Reputation: 167
I'm having a problem interpreting the camera calibration data found at http://www.cvg.reading.ac.uk/PETS2001/pets2001-cameracalib.html#dataset2 and was wondering whether anyone can help. Basically I understood the example and I it works correctly when I try to compute the 2D image coordinates of 3D objects. The 2D coordinates I get are within the image boundaries, which is good.
The problem is when I try to apply the working to the other matrices. To get you into perspective, these calibration matrices apply to the videos found at
For example consider the transformation matrix of Dataset 2 Camera 2:
FocalLength f=792
ImageCentre (u,v) = (384, 288)
Homogeneous Transform T =
-0.94194 0.33537 -0.01657 0.00000;
-0.33152 -0.93668 -0.11278 0.00000;
-0.05334 -0.10073 0.99348 0.00000;
11791.10000 22920.20000 6642.89000 1.00000;
According to the instructions at the top of the dataset, the first step is to invert the matrix to get:
-0.94194 -0.33152 -0.05334 0;
0.33538 -0.93669 -0.10074 0;
-0.01657 -0.11277 0.99348 0;
3529.67074 26127.15587 -3661.65672 1;
Then take for example the point x = (0,0,0) in world coordinates.
xT = (3529.67074,26127.15587,-3661.65672) and the point in 2D coordinates is given by
(792 x 3529.67074 / -3661.65672 + 384, 792 x 26127.15587 / -3661.65672 + 288)
= (-763.45 + 384 , -5651.187 + 288)
= (-379.45, -5363.187)
Now this answer is clearly incorrect since the answer should be within the image boundaries. In fact when I tried to use this information in my program, points on the ground plane in the 3D world are transformed incorrectly into 2D image coordinates.

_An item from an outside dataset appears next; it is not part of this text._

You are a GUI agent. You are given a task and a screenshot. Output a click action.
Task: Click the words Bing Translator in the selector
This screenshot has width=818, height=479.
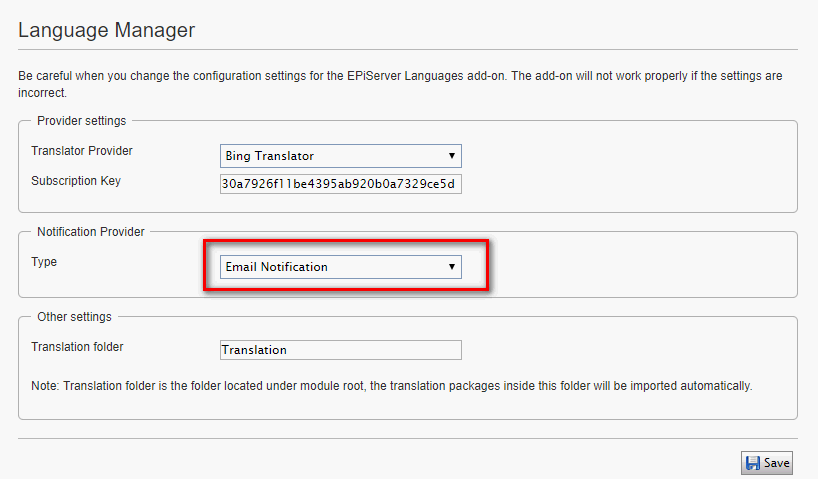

I would really appreciate if someone could give any idea on how to apply the working correctly.
Thanks,
Upvotes: 0
Views: 803
Reputation: 2171
I think there is nothing wrong with your calculation. If you get projections that are out of the image boundaries, that means the camera cannot see that point.
I made some plots for the camera position from the data in the webpage you mention. (X,Y,Z) are the axes of the world reference frame and (x,y,z) are the axes for the camera reference frame.
The following is for the first example in the webpage you mention, for which they do the projection of the point (0,0,0) to get (244, 253.8). Note the orientation of the z-axis: the camera is looking towards the origin of the world reference frame:
For the dataset 2, camera 2, note the orientation of the z-axis: the camera cannot see the origin of the world reference frame:
Whether this orientation makes sense or not depends on your application and the choice of (X, Y, Z) reference frame. Camera 1 for dataset 2 is oriented in a similar way.
Upvotes: 0
Reputation: 12592
It sounds you can use tsai algorithm to map 2d lat lon to 2d x,y. Look here:Projection of 3D Coordinates onto a 2D image with known points.